Some employees receive different hourly rates depending on the time of day they’re working, what job they’re doing, and whether they’re receiving overtime pay. Assume that over two weeks, you worked 80 hours at $25 an hour and 10 hours at $37.50. Your gross pay is now $2,375.
If you’re a salaried employee, you’ll divide your annual salary by the number of paychecks you receive to determine your gross pay. Imagine your gross salary is $60,000 and you get paid twice a month. This means that your gross pay is $2,500 each paycheck.
How to Calculate Net Pay
Once you know your gross pay, you can calculate your net pay by subtracting your tax withholding, pre-tax deductions, and post-tax deductions. Pre-tax deductions are items subtracted from your gross pay before your tax liability is calculated. Post-tax deductions are expenses subtracted from your paycheck after your pre-tax deductions and tax liability have been deducted.
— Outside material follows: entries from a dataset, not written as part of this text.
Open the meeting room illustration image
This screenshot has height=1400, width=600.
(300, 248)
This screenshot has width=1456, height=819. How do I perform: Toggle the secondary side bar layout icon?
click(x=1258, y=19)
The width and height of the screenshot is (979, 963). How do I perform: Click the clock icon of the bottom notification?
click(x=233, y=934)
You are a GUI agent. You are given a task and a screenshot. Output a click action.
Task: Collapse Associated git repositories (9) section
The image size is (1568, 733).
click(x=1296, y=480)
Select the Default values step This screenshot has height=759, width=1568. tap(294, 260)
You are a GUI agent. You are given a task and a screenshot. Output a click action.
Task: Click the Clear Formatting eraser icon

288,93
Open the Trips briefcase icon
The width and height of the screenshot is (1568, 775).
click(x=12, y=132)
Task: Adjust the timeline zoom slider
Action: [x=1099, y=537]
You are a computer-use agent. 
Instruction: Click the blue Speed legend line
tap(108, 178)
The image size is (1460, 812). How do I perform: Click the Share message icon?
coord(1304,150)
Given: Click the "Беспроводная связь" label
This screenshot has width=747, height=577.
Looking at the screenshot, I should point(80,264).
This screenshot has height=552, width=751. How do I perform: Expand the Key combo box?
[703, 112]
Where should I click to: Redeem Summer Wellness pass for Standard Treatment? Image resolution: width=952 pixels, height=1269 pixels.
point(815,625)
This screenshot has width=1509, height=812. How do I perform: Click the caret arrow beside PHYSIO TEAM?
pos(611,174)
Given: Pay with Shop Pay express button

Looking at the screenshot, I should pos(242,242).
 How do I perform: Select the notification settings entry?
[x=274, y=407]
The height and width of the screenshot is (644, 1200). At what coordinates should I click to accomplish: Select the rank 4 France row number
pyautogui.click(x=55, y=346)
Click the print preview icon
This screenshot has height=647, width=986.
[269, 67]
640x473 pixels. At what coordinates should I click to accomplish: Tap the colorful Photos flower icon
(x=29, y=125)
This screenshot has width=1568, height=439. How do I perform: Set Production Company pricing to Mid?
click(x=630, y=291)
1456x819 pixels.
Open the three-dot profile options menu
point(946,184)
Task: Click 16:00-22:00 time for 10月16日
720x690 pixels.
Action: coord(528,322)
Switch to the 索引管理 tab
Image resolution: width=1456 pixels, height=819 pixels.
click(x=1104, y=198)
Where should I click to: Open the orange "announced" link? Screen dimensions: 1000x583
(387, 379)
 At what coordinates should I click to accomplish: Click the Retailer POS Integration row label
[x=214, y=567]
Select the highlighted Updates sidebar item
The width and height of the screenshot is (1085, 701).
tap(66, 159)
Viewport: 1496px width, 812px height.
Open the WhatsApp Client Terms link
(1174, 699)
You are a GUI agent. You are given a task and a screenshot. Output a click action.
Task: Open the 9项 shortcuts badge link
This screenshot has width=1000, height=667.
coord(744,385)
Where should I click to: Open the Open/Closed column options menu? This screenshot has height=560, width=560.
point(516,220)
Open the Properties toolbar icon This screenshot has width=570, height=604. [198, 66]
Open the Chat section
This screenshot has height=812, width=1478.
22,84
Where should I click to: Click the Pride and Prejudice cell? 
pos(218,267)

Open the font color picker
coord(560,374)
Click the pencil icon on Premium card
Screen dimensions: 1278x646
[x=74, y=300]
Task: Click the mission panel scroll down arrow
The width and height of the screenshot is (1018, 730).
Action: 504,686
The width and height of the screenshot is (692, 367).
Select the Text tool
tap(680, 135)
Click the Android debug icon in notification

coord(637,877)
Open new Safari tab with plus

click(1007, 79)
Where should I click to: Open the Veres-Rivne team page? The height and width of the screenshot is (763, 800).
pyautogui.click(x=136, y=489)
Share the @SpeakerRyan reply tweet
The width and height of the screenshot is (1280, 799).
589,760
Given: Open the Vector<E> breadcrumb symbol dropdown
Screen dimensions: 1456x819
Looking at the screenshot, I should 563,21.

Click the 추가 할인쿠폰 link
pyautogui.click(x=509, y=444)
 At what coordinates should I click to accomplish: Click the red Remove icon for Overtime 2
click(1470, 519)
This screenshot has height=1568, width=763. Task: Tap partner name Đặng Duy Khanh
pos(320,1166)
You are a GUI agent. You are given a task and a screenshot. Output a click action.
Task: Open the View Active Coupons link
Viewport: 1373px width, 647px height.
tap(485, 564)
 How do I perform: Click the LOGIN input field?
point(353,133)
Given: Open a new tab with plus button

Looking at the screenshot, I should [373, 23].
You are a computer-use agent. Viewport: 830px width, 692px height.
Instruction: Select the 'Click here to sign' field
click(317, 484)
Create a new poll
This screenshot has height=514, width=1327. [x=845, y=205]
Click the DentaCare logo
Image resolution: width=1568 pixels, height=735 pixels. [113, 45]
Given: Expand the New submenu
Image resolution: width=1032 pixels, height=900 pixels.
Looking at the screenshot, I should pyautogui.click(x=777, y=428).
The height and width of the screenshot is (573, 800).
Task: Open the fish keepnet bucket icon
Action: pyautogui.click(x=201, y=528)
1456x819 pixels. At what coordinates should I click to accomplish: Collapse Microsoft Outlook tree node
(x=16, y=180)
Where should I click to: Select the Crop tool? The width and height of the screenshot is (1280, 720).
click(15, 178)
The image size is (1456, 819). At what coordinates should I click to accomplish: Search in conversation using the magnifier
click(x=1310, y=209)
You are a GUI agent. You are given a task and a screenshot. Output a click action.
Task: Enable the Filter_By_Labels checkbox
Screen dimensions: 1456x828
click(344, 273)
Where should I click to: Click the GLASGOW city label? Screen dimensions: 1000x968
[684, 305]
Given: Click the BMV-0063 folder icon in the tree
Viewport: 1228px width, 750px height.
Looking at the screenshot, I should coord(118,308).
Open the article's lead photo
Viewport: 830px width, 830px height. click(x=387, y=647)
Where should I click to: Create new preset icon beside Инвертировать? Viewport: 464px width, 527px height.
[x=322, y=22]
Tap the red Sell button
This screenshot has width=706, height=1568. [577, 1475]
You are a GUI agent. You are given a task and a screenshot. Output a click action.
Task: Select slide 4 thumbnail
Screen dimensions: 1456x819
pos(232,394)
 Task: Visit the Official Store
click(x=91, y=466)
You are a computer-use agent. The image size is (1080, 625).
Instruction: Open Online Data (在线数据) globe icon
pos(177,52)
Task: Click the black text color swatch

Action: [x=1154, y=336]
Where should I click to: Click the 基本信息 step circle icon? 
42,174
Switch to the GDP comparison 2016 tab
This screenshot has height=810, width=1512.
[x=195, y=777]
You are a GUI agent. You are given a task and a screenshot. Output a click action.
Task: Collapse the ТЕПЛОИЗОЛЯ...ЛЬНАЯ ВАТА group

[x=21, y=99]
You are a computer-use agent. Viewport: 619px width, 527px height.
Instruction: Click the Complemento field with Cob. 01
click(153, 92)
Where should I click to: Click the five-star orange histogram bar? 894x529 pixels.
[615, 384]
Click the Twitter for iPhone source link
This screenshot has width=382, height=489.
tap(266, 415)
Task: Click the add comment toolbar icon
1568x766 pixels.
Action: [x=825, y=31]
Suppose your gross pay is $2,000. Your pre-tax deductions amount to $400, your tax liability amounts to 20% of your pay after accounting for pre-tax deductions, and you have $50 in post-tax deductions. Start by subtracting $400 from your $2,000 gross pay; this will amount to $1,600.
To determine your tax obligation, multiply 20% by $1,600 to calculate your tax withholding of $320. After your tax withholding and pre-tax deductions, you’re left with $1,280. Subtract your $50 post-tax deduction and you’re left with $1,230. Your net pay is $1,230.
Note that this example greatly simplifies deductions for your tax obligation. You can get an estimate for these figures by utilizing a paycheck calculator or by consulting previous paychecks.
Pre-Tax Items That Affect Your Net Pay
Pre-tax items are taken out of your paycheck before taxes are withheld from your pay and lower your overall taxable income. Some pre-tax items are exempt from all types of taxes, while others are only exempt from a certain type of tax (like state or federal income tax).d
Here are some of the most common pre-tax items:
- Contributions to pre-tax retirement accounts
- Premiums for health, dental and vision insurance plans
- Contributions to pre-tax health savings accounts and flexible spending accounts
- Deductions for commuter benefits
Post-Tax Items That Affect Your Net Pay
Post-tax items don’t have the tax benefits of pre-tax deductions, but they still lower your net pay. Some employees find that it’s convenient to have expenses automatically taken out of their paychecks, while other post-tax deductions may be court-ordered (like wage garnishments).
Frequent post-tax deductions include:
- Post-tax retirement contributions (such as a Roth 401(k))
- Life and disability insurance premiums
- Court-ordered garnishments
- Charitable donations
- Union dues
How to Increase Your Net Pay
If you need to increase your net pay, you can do so by adjusting your pre- and post-tax deductions or your tax withholding. For example, if you currently contribute to a pre-tax retirement plan and a pre-tax health savings account, stopping these deductions will increase the amount of your net pay. Note that decreasing your pre-tax deductions typically increases the amount of your tax withholding because you have more taxable income.
Another way to boost your net pay is to lower your tax withholding. If you receive an income tax refund, you can adjust your tax withholding so that you have less taxes withheld and receive a higher net pay. Assume your tax refund is usually $3,000 and you get paid bi-monthly; adjusting your tax withholding so that your estimated refund is $0 will add $125 to each paycheck.